■ Your instructions: Your answer must be the lines of the entries below, exactly as written, from the first line through the line containing "Given: Expand the Облыс dropdown chevron".

■ Available data:
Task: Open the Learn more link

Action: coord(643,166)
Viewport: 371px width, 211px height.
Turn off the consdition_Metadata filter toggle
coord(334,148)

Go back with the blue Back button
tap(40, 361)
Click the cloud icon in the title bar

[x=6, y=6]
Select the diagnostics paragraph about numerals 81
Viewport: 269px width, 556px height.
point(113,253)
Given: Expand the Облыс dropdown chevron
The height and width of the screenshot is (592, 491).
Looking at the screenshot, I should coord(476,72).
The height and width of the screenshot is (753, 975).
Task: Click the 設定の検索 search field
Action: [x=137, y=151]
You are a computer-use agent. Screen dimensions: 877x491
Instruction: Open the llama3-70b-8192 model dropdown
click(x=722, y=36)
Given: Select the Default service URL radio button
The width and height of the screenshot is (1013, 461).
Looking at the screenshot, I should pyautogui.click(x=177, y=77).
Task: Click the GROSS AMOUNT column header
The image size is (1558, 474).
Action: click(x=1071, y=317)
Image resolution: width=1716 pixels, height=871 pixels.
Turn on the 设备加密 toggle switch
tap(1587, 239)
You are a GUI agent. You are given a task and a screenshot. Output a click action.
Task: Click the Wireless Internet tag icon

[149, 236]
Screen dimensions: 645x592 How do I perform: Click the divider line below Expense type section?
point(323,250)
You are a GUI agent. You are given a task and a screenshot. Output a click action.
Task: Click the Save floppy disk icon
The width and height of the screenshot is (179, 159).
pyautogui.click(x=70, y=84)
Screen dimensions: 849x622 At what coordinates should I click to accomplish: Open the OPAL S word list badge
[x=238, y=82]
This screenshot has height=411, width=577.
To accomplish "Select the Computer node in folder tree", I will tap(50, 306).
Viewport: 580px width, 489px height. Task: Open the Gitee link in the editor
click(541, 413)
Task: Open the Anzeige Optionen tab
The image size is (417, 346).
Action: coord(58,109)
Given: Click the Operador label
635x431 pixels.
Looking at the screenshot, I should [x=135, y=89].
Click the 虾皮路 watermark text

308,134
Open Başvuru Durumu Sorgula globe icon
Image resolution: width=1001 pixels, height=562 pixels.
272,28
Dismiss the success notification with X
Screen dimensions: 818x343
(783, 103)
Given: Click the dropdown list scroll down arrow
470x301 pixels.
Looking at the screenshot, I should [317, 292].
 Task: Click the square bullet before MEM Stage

■ Worked solution:
Task: Open the Learn more link

Action: coord(643,166)
Viewport: 371px width, 211px height.
Turn off the consdition_Metadata filter toggle
coord(334,148)

Go back with the blue Back button
tap(40, 361)
Click the cloud icon in the title bar

[x=6, y=6]
Select the diagnostics paragraph about numerals 81
Viewport: 269px width, 556px height.
point(113,253)
Given: Expand the Облыс dropdown chevron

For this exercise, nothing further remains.